Seasonal floods

There is one name that comes to mind when people ask why I decided to write: George Orwell. I loved reading and spent most of grade eight reading political non-fiction — on American politics (why George Bush is evil) in particular — as well as political philosophy — yes I spent most of the summer break between grade eight and nine reading Machiavelli and Rousseau. My mother was worried that I wasn’t reading real books, by which she meant classic novels and literature — what does that word even mean anyways — over time I’ve created my own personal classics list that diverges significantly from the BBC list.

Everyone kept telling me that I should read George Orwell and near the end of grade nine I tracked down a copy of Animal Farm. It was okay, yes just okay. My problem was I knew what was going to happen. I hate reading books when I know what is going to happen and it was so obvious. I moved on and read Homage to Catalonia and Down and out in Paris and London. I was in love and awe of his writing and his life. I wanted to go on adventures and see the world.

Then I picked up Shooting an elephant a collection of Orwell’s essays, when he is truly at his best. In there is an essay titled Some thoughts on the common toad. In my opinion this is Orwell’s best writing, and potentially the best writing in the English language. As I read I was blown away and caught up. This was it. I wanted to make someone feel the way I had just felt. I wanted to express what Orwell had just expressed. I wanted to be a writer. That was the moment. That is the best thing that I’ve ever read. Ever.

The toad, unlike the skylark and the primrose, has never had much of a boost from poets. But I am aware that many people do not like reptiles or amphibians, and I am not suggesting that in order to enjoy the spring you have to take an interest in toads. There are also the crocus, the missel-thrush, the cuckoo, the blackthorn, etc. The point is that the pleasures of spring are available to everybody, and cost nothing. Even in the most sordid street the coming of spring will register itself by some sign or other, if it is only a brighter blue between the chimney pots or the vivid green of an elder sprouting on a blitzed site. Indeed it is remarkable how Nature goes on existing unofficially, as it were, in the very heart of London. I have seen a kestrel flying over the Deptford gasworks, and I have heard a first-rate performance by a blackbird in the Euston Road. There must be some hundreds of thousands, if not millions, of birds living inside the four-mile radius, and it is rather a pleasing thought that none of them pays a halfpenny of rent.

A story about a toad becomes about the coming of spring and the beauty of nature. Orwell used this simple creature and told a much broader story with it.

For whatever reason I don’t write a lot of essays in the way that Orwell does. I suppose that if I was reading some of his collected works I would likely take on some of his tone in my writing, as often happens with the best writers.
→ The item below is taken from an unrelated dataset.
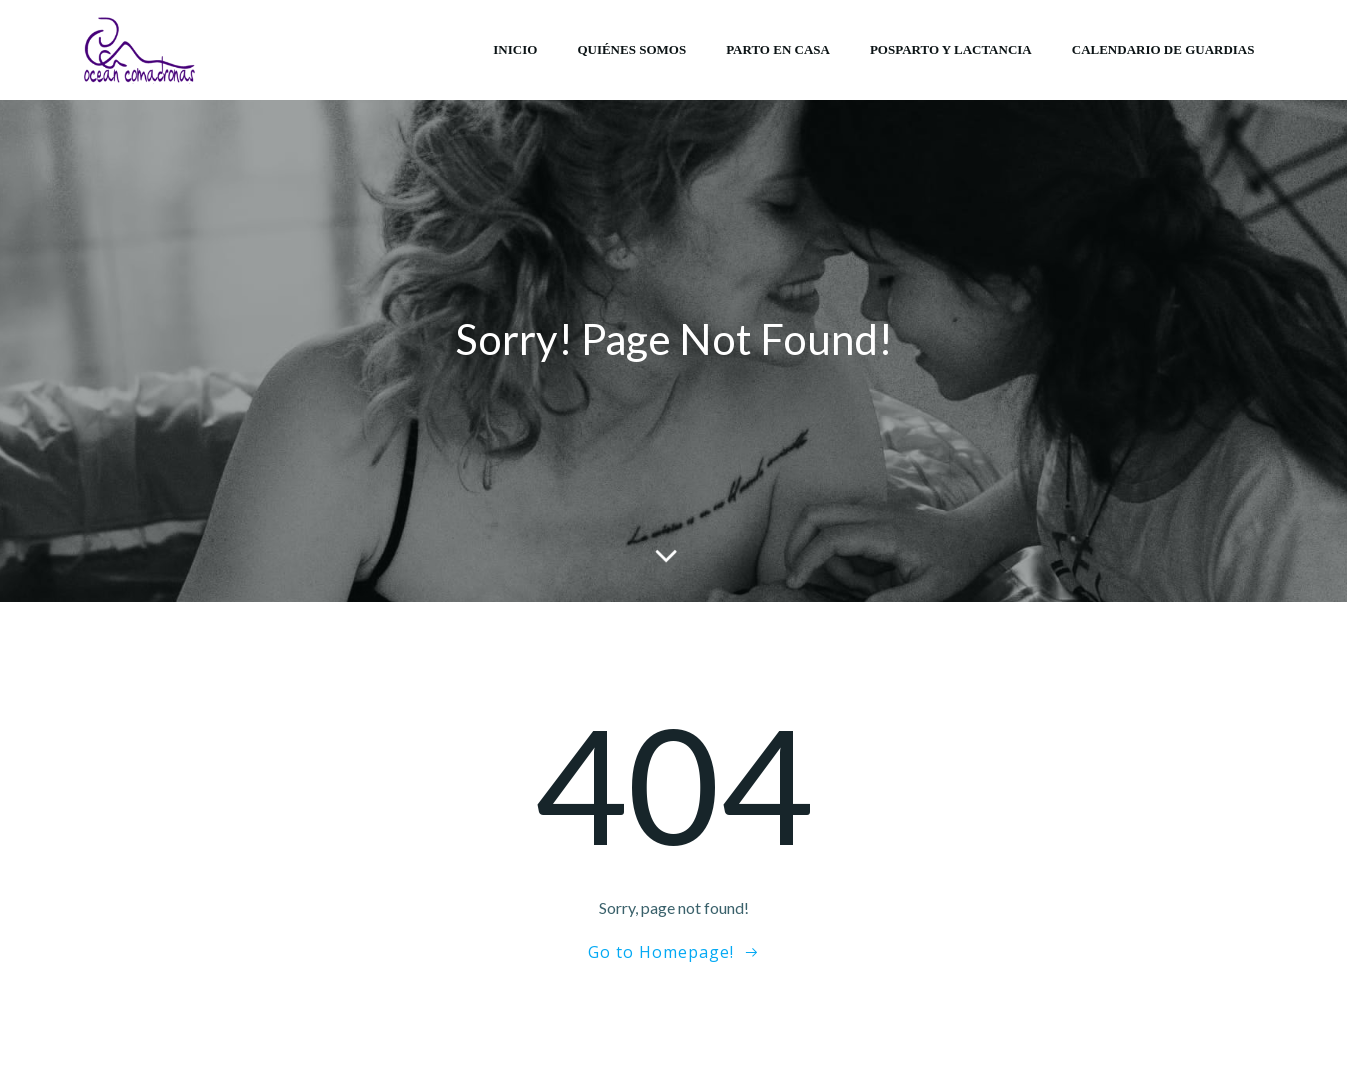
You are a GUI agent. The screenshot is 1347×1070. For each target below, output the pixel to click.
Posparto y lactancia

Nowadays I identify more with his travel writing and memoir, even though I still count 1984 among my all time favourite books. Homage to Catalonia and Down and out in Paris and London are more similar to my current favourite writers like Karl Taro Greenfeld and Peter Hessler.


Now for the challenge bit: I will try and write an Orwell inspired take on my favourite element of spring.


June announces its arrival in Calgary in the usual way. The snow begins to melt, and for one month, and one month only it is going to rain. The snow pack in the mountains begins to thaw, and rivers and creeks swell.

The bow ceases to be covered with a thin layer of ice. The water creeps up along the banks rising to the layers of gravel left behind after the last spring and submerging the more courageous trees that grow in the flood plain.

Then there is the rain. Rain becomes the usual weather. Rain coats are donned and wellies extracted. Umbrellas are brought to work and forgotten on buses.

Occasionally there is the excitement of a heavier than normal rainfall. The creek in the park near my house swells approaching its banks. It becomes marshy and one must be careful where to walk.

Then there is a true flood. The rain pours down and the melt off is fiercer than usual. You can stand and watch as it fills up fields and becomes more of a river. Sometimes ripping up the concrete path along the way. The water is so powerful, visibly powerful.

Then there is average rain. There is the joy of looking out the window at work and watching people flee the rain or just watching it pour down into the back alley way.

Spring brings change with it and this is mostly in terms of weather. In Calgary it marks the time between the melting of snow (a season that is sometimes synonymous with winter) and the heat of the summer. For me it is the rain. The rain that Calgary never gets except for one magical month a year when the snow is gone and plants are starting to bloom.

It is a time of change and possibility. Classes are over and the summer is just beginning. It is a time of summer jobs and having money for a change. The long months of winter are over, and coats can be put away. They are no longer needed. Spring is here.